The progress of the year can seem gloomy, especially in winter, but this gives us a unique opportunity to "redeem the time."

The second week of the new year: Epiphany,* the feast following the twelve days of Christmas, has passed; January 13, the date marking the start of Oxford University’s “Hilary term,” is upon us. As the season of Christmas comes to a close, many of us settle into a mid-winter, post-holiday slump. The contrast of the dark chill of January with the radiance of Christmas forces man back into ordinary rhythms and sober responsibilities, almost forgotten since late November. The absence of lovely, incandescent trees and tables laden with feast and welcome company is a sharp contrast. And so the spirit of melancholy settles over society. Or as a seasoned teacher once told me: “I want to quit every January.”

Winter feasts throughout human history, such as our Christmas or the Roman Saturnalia, often centered around warming up the winter months. With the holiday’s end comes the inevitably chilly and somber return to everyday life. It’s not surprising, then, that people throughout time have found in winter a definite post-feast melancholy. No one has written more melodically on the time after Christmas than the British poet W. H. Auden. He was so struck by a low spirit following the feast in 1941—Britain’s second full year fighting Adolf Hitler and the Nazis in the Second World War—that he wrote his famous poem “For the Time Being.” He laments dismantling “the Christmas tree / Putting the decorations back into their cardboard boxes / the holly and mistletoe must be taken down and burnt.” The symbols of joy having been removed from the living spaces, things begin to return to their ordinary state. We have

attempted—quite
unsuccessfully—
to love our relatives, and in general
Grossly overestimated our powers. Once again
As in previous years we have seen the actual vision and failed.

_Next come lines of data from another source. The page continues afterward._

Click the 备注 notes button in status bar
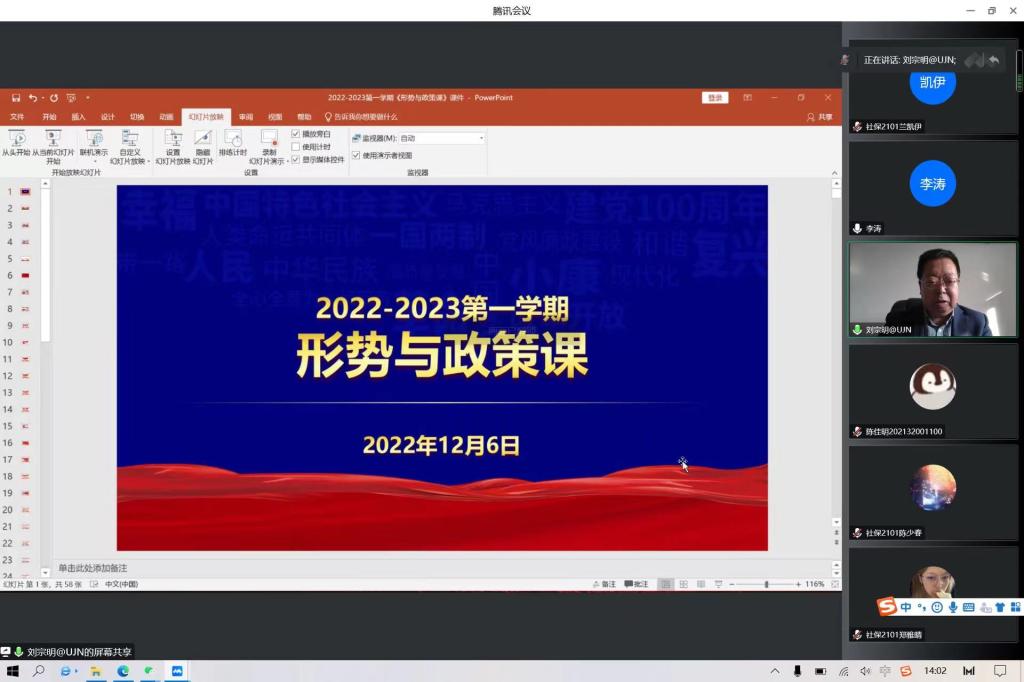Viewport: 1024px width, 682px height. click(x=604, y=584)
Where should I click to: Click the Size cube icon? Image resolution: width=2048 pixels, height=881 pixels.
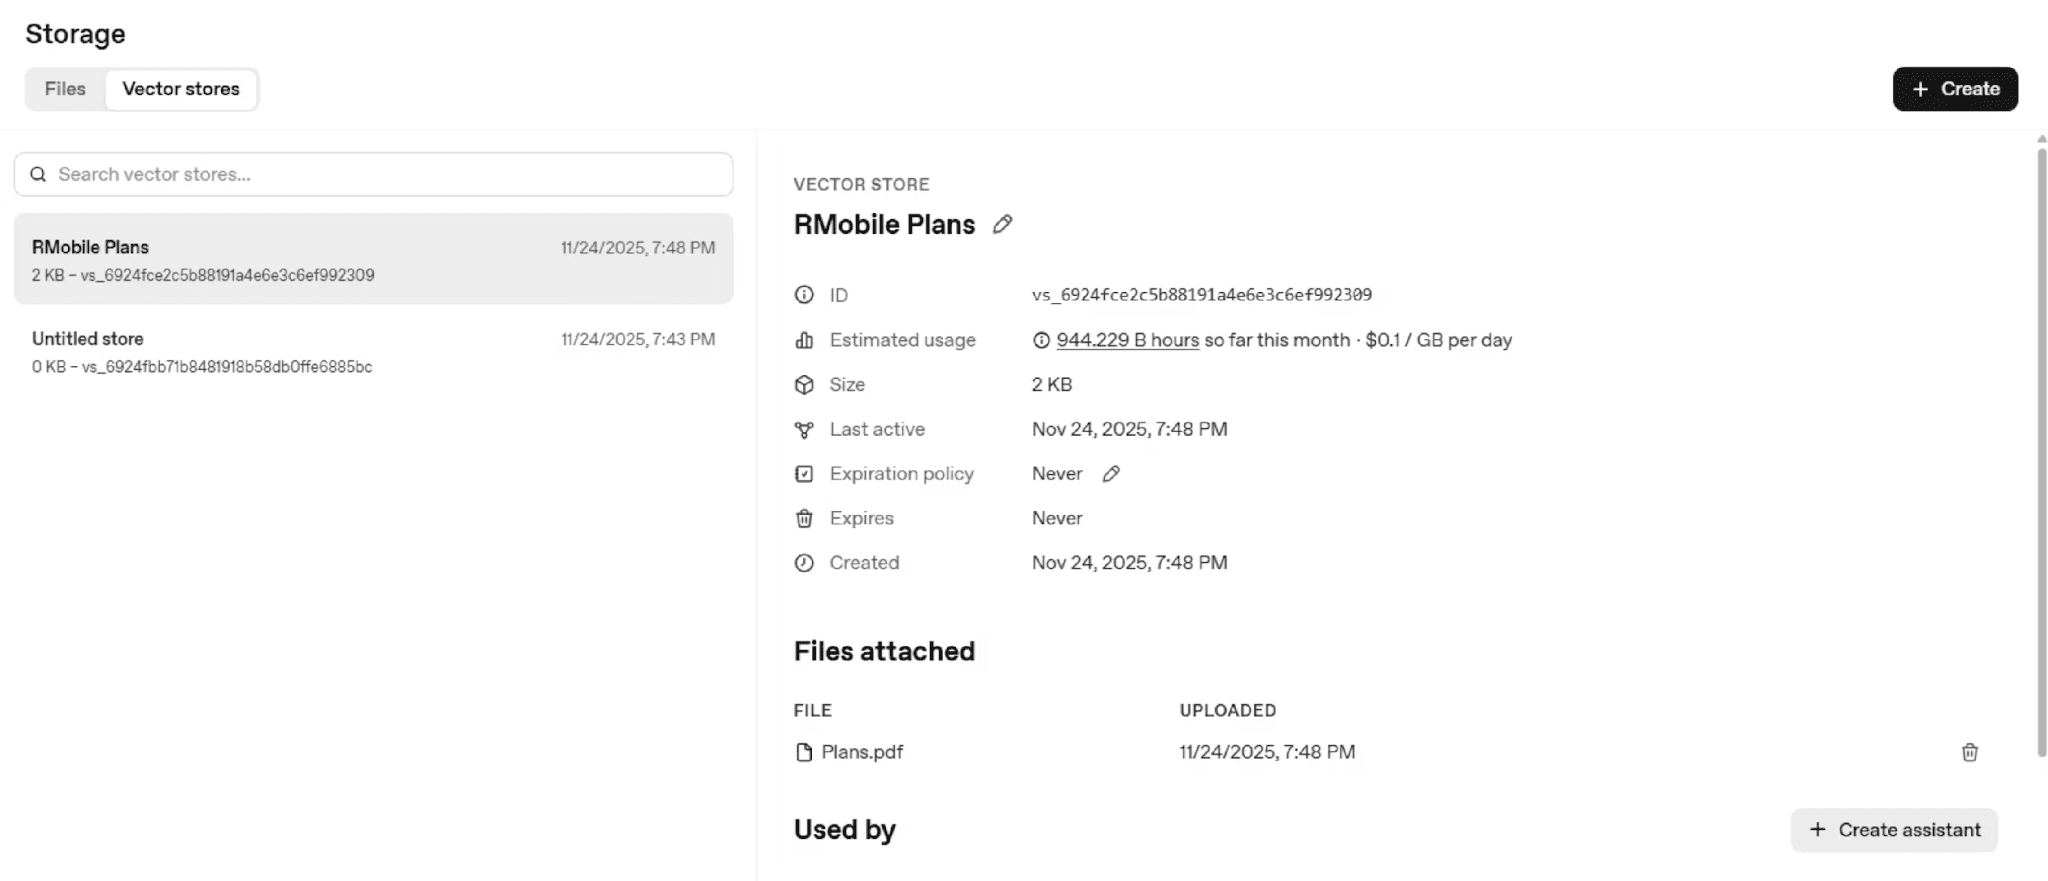click(x=804, y=385)

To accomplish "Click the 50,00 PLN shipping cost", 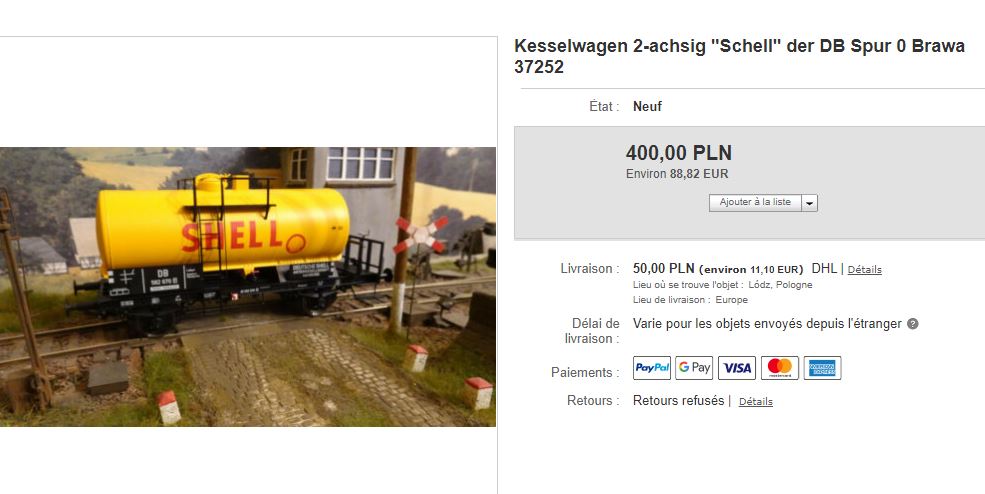I will (x=663, y=269).
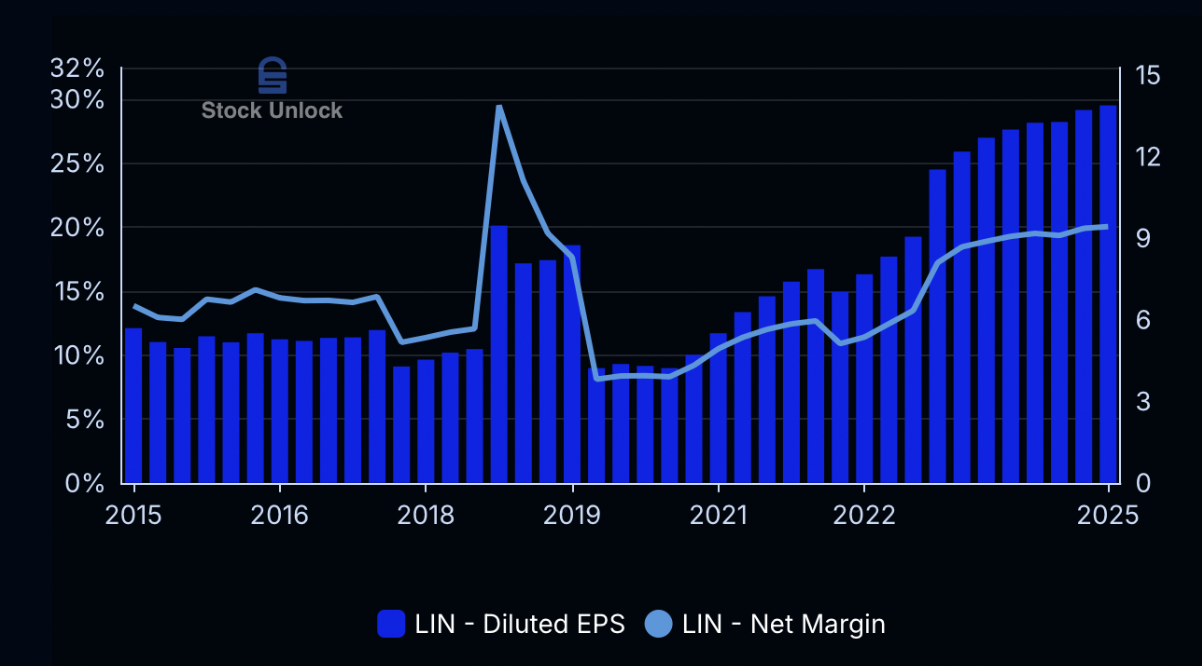
Task: Click the 15 label on right axis
Action: coord(1147,76)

Christmas hopes, acknowledges Auden, remain unfulfilled: the ideal has been squashed by the real. His opening lines continue, “here we all are / Back in the moderate Aristotelian city,” and ultimately “The Time Being is, in a sense, the most trying time of all.” In the heart of a war, in the bleak mid-winter, Auden captures the general English spirit in 1941; he also more deeply identifies with the melancholy that all people encounter, that feeling just after a candle has been snuffed in a dark room.

The stars are not wanted now; put out every one,
Pack up the moon and dismantle the sun ...

W. H. Auden, Funeral Blues

This is not the end of Auden’s musings. Lifting his head, Auden makes a thematic turn. Of course “There are bills to be paid,” but there is also “The Time Being to redeem.” This meditative time of darkness and sobriety does not drive Auden to despair: it turns his hand to the plow, to the labors and loves before him. Christmas and the melancholy that follows its close help Auden to see the world both as it is and as it ought to be.

Now, “The Spirit must practice his scales of rejoicing”; it must work at joy. The answer to melancholy is work of rejoicing. Ora et labora is not only the law of the monastery but of all Christendom, for “God will cheat no one, not even the world of its triumph.” The delights of Christmas will have their day.

For the time being, melancholy is good; it sobers men, giving them a clarity about their life and the world around, and it sets them to work, if we interpret and “use” it rightly. Melancholy can serve honorable ends. “It is better,” says King Solomon, “to go to the house of mourning than to go to the house of feasting, for this is the end of all mankind, and the living will lay it to heart.” The house of mourning is a school. Auden sees the good that melancholy can do, and still he sees through the failure of Christmas feasting each year to a lasting future triumph of joy.

Therefore, when melancholy strikes after Christmastime, we should respond wisely, not impulsively. Seeing “Christmas blues” with Auden’s eyes will set us toward wisdom. If we only see the Good in the warmth of Christmas, we shall only be half-wise. Melancholy teaches; it illuminates; it clarifies the good pursuits of ordinary life. Without the post-Christmas slump, the coming year is in danger of being painted in chiaroscuro, giving us false expectations. We should not forget the truthfulness and beauty of Christmas, but neither should we be so naive as to worship our stomachs in the season after. Let us, while boxing the decorations back up again, remember with Auden that “God will cheat no one of their triumph.”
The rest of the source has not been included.